▶ **GOAL OF THE EXERCISE**
Below are records; reproduce exactly the lines from the one that has "Poder Judicial (14, 2067)" through the one that has "agosto 2024 (13, 1071)", ends included, and nothing more.

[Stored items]
=== Section Start ===

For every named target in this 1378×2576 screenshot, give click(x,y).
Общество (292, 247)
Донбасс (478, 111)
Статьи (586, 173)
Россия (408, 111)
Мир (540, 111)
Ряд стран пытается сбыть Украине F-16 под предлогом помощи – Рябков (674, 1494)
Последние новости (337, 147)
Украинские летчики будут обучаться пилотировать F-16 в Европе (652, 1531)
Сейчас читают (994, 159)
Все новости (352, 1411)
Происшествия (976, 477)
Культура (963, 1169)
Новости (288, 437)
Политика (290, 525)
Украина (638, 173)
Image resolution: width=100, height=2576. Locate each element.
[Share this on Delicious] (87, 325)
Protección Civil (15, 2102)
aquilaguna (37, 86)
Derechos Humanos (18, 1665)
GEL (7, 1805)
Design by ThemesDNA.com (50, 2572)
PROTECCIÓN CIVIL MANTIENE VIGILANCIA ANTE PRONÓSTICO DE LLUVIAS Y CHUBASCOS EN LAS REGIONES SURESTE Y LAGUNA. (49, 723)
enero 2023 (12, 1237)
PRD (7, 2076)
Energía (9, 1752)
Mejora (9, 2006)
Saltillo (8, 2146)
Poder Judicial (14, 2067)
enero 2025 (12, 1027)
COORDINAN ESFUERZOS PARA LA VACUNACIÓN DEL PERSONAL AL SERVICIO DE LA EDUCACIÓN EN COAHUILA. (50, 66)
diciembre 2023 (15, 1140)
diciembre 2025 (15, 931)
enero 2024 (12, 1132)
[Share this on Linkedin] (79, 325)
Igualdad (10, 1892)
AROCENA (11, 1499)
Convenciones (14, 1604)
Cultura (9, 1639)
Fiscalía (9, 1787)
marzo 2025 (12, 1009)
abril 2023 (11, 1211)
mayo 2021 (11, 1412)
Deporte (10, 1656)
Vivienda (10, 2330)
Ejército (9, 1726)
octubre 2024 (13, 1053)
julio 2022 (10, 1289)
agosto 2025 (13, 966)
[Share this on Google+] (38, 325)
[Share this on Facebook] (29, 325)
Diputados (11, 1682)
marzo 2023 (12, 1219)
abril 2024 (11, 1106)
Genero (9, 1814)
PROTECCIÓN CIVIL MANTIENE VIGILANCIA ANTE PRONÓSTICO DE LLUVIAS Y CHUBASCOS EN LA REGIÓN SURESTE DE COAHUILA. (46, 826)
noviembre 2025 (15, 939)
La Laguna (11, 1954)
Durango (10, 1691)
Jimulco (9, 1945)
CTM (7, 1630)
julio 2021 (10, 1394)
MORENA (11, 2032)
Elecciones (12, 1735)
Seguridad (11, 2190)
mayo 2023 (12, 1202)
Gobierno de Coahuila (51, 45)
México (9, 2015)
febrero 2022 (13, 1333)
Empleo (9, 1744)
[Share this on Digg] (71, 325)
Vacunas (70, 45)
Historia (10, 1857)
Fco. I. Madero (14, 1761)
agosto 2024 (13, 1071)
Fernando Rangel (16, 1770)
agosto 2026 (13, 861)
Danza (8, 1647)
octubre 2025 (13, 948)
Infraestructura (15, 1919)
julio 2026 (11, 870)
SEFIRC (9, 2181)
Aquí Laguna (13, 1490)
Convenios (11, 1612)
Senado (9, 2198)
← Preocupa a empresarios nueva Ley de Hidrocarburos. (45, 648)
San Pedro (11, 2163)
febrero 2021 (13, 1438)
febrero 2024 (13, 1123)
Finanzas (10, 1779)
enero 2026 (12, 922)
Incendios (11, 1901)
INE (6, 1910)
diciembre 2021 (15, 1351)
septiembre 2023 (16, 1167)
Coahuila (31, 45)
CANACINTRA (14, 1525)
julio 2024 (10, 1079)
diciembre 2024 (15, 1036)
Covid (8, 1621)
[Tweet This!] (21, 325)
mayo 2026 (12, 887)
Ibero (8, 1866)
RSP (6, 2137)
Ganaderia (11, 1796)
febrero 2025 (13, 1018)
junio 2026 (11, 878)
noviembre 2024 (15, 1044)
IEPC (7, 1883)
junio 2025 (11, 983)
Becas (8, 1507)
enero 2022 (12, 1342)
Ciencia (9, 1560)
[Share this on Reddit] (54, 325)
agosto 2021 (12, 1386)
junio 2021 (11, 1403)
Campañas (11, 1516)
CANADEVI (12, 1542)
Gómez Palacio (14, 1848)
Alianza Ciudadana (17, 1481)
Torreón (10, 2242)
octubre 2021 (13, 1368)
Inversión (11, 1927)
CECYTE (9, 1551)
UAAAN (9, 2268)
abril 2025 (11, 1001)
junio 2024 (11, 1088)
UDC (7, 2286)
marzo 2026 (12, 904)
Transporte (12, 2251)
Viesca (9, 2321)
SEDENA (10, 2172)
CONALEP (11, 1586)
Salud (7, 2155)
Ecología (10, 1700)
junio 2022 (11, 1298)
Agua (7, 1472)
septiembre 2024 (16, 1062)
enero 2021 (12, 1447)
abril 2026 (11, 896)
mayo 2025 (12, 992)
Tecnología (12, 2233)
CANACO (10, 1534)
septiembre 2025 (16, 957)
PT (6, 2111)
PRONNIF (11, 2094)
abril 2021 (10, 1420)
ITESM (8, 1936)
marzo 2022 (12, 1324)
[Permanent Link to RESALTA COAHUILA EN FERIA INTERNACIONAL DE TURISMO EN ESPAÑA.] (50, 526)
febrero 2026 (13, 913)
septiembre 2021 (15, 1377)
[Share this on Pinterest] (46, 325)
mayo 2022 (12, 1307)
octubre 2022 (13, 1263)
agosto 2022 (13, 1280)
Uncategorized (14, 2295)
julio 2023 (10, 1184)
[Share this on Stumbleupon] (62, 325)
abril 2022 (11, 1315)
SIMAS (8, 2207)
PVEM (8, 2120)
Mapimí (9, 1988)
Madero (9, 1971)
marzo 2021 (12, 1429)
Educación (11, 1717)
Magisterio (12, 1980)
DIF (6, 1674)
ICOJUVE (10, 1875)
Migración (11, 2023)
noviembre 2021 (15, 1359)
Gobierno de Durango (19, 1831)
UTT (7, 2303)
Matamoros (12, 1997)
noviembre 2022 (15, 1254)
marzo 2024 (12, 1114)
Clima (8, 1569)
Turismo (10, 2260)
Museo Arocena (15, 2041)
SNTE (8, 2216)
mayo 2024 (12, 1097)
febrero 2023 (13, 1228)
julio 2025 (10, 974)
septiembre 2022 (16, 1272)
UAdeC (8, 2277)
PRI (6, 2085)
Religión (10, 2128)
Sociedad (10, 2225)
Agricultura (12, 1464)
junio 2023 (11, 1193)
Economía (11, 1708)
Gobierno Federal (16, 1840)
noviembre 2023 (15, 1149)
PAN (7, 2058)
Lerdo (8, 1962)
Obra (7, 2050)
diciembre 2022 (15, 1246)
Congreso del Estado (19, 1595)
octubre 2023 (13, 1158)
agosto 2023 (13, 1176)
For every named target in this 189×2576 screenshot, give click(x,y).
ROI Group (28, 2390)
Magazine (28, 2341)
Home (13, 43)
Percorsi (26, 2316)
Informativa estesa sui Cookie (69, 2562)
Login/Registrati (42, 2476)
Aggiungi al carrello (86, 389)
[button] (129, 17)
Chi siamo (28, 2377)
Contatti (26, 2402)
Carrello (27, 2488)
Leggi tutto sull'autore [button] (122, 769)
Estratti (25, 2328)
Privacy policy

=== Section End ===

▶ **ANSWER BOX**
Poder Judicial (14, 2067)
enero 2025 (12, 1027)
COORDINAN ESFUERZOS PARA LA VACUNACIÓN DEL PERSONAL AL SERVICIO DE LA EDUCACIÓN EN COAHUILA. (50, 66)
diciembre 2023 (15, 1140)
diciembre 2025 (15, 931)
enero 2024 (12, 1132)
[Share this on Linkedin] (79, 325)
Igualdad (10, 1892)
AROCENA (11, 1499)
Convenciones (14, 1604)
Cultura (9, 1639)
Fiscalía (9, 1787)
marzo 2025 (12, 1009)
abril 2023 (11, 1211)
mayo 2021 (11, 1412)
Deporte (10, 1656)
Vivienda (10, 2330)
Ejército (9, 1726)
octubre 2024 (13, 1053)
julio 2022 (10, 1289)
agosto 2025 (13, 966)
[Share this on Google+] (38, 325)
[Share this on Facebook] (29, 325)
Diputados (11, 1682)
marzo 2023 (12, 1219)
abril 2024 (11, 1106)
Genero (9, 1814)
PROTECCIÓN CIVIL MANTIENE VIGILANCIA ANTE PRONÓSTICO DE LLUVIAS Y CHUBASCOS EN LA REGIÓN SURESTE DE COAHUILA. (46, 826)
noviembre 2025 (15, 939)
La Laguna (11, 1954)
Durango (10, 1691)
Jimulco (9, 1945)
CTM (7, 1630)
julio 2021 (10, 1394)
MORENA (11, 2032)
Elecciones (12, 1735)
Seguridad (11, 2190)
mayo 2023 (12, 1202)
Gobierno de Coahuila (51, 45)
México (9, 2015)
febrero 2022 (13, 1333)
Empleo (9, 1744)
[Share this on Digg] (71, 325)
Vacunas (70, 45)
Historia (10, 1857)
Fco. I. Madero (14, 1761)
agosto 2024 (13, 1071)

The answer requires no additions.